MHB How Can I Derive a Contradiction from This Mathematical Statement?

[kalish1]

How can I derive a contradiction from the following nasty statement:

Assume $\sqrt{5} = a + b\sqrt[4]{2} + c\sqrt[4]{4} + d\sqrt[4]{8},$ with $a,b,c,d \in \mathbb{Q}$?

*This is the last piece of an effort to prove that the polynomial $x^4-2$ is irreducible over $\mathbb{Q}(\sqrt{5}).$*

 

[Kiwi1]

How can I derive a contradiction from the following nasty statement:

Assume $\sqrt{5} = a + b\sqrt[4]{2} + c\sqrt[4]{4} + d\sqrt[4]{8},$ with $a,b,c,d \in \mathbb{Q}$?
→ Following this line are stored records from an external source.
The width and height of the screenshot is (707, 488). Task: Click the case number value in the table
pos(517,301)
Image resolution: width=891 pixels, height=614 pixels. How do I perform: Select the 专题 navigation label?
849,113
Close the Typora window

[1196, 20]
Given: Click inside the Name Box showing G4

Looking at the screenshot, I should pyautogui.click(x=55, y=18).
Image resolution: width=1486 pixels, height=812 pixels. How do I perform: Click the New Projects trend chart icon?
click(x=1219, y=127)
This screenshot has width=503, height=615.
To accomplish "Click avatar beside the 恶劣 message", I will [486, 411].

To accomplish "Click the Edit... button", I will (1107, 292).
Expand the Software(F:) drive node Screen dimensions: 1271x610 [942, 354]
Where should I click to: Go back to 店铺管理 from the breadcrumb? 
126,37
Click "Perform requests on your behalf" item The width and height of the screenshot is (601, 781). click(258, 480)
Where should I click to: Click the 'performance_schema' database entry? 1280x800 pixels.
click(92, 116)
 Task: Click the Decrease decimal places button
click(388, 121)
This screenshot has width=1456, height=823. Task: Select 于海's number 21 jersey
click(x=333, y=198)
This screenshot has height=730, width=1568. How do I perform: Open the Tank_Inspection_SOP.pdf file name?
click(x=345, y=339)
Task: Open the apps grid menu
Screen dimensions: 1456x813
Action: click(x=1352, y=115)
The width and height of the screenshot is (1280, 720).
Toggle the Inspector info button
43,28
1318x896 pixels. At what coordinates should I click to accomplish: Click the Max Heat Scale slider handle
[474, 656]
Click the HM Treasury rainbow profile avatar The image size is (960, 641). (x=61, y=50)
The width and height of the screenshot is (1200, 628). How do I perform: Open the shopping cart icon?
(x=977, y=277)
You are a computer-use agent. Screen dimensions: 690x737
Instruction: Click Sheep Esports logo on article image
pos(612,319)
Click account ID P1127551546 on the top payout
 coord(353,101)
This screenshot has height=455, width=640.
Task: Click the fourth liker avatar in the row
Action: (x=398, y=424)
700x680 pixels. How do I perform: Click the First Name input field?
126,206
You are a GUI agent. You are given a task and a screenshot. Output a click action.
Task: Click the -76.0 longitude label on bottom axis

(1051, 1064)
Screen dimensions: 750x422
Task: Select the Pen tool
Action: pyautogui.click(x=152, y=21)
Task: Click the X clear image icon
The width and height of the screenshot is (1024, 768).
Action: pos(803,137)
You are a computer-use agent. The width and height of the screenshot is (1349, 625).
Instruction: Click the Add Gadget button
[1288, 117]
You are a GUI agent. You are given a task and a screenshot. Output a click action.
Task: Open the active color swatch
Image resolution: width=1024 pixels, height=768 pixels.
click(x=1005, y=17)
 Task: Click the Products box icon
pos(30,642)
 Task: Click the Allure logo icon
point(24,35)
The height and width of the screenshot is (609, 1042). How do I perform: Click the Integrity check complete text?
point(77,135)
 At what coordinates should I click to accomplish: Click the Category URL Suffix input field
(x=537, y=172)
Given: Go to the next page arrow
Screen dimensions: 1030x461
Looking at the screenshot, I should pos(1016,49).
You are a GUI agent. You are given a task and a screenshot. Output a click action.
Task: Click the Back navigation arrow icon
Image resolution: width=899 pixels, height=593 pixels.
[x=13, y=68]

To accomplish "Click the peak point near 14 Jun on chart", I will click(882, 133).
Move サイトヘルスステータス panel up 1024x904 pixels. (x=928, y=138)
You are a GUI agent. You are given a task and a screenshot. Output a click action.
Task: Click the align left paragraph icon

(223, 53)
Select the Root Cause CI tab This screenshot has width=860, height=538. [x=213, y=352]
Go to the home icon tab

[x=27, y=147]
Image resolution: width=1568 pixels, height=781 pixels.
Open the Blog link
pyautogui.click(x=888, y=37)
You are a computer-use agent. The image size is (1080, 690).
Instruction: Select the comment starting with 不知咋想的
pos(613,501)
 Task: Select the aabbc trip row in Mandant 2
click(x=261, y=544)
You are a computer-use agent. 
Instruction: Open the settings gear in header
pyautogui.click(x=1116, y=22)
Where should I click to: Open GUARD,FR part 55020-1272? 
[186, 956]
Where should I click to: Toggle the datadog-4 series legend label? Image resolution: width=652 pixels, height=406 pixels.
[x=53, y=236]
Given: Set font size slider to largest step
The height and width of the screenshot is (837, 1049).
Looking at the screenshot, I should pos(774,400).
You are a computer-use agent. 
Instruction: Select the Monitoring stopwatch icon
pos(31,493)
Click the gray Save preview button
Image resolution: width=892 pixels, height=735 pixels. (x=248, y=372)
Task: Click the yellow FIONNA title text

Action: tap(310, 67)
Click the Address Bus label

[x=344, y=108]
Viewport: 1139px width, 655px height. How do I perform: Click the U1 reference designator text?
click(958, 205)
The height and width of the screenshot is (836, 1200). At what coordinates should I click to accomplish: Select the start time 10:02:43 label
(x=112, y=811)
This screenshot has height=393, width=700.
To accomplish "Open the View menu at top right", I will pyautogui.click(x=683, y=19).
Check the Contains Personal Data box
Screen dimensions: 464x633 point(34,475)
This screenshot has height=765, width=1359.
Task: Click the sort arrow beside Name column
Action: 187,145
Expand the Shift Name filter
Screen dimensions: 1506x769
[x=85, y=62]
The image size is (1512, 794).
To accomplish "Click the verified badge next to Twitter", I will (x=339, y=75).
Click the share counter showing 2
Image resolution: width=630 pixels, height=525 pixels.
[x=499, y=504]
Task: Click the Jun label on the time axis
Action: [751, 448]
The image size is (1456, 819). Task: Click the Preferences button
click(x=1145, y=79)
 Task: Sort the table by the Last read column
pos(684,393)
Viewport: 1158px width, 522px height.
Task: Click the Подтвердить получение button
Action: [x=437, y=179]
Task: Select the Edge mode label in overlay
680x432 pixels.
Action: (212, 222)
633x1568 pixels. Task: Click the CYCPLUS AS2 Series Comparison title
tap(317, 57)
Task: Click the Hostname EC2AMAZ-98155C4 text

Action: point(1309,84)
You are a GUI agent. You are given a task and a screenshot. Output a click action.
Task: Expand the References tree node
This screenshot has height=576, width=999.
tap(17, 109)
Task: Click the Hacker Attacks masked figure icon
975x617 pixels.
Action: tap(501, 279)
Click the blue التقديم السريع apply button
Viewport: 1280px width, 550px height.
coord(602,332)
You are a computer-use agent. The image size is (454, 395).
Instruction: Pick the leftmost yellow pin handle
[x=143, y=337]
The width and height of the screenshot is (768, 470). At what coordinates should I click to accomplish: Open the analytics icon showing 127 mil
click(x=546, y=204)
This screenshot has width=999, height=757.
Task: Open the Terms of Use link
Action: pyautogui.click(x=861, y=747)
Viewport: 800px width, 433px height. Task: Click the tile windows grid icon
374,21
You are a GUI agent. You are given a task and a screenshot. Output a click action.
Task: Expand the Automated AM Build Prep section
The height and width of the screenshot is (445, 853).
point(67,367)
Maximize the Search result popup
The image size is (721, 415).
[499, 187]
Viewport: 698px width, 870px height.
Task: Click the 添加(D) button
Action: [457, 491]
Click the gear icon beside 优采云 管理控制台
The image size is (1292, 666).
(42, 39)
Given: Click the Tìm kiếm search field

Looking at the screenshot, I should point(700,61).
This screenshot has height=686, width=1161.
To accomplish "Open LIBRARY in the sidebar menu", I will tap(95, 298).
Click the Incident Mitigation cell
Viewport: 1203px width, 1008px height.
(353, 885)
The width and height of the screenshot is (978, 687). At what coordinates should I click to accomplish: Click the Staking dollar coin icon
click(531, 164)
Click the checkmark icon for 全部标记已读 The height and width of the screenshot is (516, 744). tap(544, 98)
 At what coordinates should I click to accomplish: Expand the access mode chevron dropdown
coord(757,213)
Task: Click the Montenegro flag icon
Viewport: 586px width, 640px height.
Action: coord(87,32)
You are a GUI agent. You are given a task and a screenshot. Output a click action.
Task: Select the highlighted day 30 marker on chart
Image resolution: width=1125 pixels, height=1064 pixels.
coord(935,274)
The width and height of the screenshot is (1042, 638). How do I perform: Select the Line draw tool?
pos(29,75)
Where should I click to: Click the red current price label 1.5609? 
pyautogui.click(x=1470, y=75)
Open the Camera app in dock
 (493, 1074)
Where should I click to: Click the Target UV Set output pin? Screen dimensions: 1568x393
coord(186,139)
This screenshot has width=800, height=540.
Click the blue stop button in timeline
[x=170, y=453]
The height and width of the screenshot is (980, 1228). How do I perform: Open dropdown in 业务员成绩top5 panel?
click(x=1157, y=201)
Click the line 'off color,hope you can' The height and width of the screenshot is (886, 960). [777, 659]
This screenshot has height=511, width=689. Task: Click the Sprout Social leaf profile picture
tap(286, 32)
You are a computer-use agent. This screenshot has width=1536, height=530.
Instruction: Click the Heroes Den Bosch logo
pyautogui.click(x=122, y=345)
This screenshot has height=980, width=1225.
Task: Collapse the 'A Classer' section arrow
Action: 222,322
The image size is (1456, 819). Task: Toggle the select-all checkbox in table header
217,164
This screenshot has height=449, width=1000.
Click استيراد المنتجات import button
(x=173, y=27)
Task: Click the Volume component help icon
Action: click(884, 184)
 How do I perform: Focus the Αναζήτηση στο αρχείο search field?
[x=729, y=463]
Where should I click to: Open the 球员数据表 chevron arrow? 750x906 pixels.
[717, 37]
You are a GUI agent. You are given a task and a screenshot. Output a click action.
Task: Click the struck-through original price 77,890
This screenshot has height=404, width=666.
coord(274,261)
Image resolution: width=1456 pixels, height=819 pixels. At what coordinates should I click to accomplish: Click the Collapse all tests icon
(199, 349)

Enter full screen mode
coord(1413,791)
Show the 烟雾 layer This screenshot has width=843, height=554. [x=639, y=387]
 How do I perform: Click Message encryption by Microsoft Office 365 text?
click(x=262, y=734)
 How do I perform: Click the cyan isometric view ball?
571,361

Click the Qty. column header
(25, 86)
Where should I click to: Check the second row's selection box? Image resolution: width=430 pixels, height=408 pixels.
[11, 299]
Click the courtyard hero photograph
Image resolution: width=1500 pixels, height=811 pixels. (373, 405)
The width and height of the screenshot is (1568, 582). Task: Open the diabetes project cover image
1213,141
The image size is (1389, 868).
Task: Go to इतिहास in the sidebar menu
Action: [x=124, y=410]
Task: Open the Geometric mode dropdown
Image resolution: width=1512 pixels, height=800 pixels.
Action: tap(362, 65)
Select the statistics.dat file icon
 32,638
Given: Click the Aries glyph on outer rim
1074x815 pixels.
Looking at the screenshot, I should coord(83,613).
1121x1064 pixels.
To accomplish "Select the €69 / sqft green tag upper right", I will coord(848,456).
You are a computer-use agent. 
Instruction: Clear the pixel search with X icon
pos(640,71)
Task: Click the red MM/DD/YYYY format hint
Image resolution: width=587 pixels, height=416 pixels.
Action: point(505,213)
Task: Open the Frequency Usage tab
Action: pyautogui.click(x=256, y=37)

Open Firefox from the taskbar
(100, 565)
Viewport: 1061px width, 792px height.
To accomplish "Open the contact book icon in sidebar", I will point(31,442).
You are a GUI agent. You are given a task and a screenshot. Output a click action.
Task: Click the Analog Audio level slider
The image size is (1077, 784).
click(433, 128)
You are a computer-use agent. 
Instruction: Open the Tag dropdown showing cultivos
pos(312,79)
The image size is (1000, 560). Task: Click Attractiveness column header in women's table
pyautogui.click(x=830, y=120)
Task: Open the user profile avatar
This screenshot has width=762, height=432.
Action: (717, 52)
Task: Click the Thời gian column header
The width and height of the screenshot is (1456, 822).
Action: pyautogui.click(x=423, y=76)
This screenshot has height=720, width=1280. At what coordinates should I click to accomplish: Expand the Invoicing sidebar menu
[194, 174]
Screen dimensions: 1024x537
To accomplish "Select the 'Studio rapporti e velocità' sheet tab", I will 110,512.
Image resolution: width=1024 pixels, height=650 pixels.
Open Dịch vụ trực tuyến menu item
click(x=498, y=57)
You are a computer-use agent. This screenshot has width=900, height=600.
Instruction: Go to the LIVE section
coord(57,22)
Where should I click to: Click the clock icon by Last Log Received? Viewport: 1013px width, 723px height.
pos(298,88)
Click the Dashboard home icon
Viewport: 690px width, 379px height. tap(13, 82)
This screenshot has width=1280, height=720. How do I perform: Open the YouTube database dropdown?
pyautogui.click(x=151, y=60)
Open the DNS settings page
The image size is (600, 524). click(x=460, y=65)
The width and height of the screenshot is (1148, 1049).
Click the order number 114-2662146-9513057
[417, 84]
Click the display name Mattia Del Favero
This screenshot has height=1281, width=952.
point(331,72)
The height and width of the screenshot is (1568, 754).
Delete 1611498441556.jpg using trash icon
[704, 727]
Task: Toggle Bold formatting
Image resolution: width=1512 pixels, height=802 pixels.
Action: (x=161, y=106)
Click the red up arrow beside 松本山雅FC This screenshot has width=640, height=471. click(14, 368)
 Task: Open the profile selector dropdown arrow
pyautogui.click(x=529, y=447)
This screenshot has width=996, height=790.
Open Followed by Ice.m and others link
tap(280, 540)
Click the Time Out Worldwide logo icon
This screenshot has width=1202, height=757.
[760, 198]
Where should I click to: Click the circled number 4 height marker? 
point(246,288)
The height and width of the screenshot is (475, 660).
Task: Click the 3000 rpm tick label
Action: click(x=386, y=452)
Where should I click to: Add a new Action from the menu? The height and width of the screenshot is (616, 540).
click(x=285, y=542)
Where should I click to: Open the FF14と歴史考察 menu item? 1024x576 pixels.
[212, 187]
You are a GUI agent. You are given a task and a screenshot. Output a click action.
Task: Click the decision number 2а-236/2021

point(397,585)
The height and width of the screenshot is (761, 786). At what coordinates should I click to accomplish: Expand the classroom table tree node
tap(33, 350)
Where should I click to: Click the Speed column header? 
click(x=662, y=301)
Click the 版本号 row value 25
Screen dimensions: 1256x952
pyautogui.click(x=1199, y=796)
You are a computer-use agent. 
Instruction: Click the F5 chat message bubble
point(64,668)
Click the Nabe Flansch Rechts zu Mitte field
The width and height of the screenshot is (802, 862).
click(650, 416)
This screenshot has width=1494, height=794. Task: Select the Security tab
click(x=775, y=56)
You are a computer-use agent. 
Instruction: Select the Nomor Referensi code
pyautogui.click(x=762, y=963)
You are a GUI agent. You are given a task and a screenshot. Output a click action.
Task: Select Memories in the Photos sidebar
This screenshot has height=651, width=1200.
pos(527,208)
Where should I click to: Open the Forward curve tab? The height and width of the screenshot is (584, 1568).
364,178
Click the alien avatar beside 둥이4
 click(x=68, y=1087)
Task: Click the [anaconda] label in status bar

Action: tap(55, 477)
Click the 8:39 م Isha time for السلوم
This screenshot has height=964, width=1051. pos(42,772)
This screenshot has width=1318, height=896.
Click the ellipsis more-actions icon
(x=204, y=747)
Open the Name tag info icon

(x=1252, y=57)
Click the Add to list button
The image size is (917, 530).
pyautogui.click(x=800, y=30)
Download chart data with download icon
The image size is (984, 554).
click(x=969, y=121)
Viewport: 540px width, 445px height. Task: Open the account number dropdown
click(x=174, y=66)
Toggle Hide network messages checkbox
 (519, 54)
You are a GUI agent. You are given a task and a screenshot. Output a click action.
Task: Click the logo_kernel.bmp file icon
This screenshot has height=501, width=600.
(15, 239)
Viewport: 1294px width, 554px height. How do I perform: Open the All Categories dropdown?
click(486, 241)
*This is the last piece of an effort to prove that the polynomial $x^4-2$ is irreducible over $\mathbb{Q}(\sqrt{5}).$*

Since no one has replied I'll give it a crack (at the risk of leading you astray).

Let's multiply your equation through by the least common multiple of the denominators of a,b,c and d. I'll call that number e. Then we have:

$e \sqrt{5} = a' + b'\sqrt[4]{2} + c'\sqrt[4]{4} + d'\sqrt[4]{8},$ with $a',b',c',d',e \in \mathbb{Z}$

Let's define $x=\sqrt[4]{2}$

so:
$e \sqrt{5} = a' + b'x + c'x^2 + d'x^3,$ with $a',b',c',d',e \in \mathbb{Z}$

squaring both sides and defining a",b",c",d",e" appropriately:
$5e''= a''+ b''x + c''x^2 + d''x^3,$ with $a'',b'',c'',d'',e'' \in \mathbb{Z}$

or
$a'''+ b''x + c''x^2 + d''x^3=0$, with $a''',b'',c'',d'' \in \mathbb{Z}$ and $x \not\in \mathbb{Q}$

It seems to me it must be possible to disprove this last statement. But I can't see how.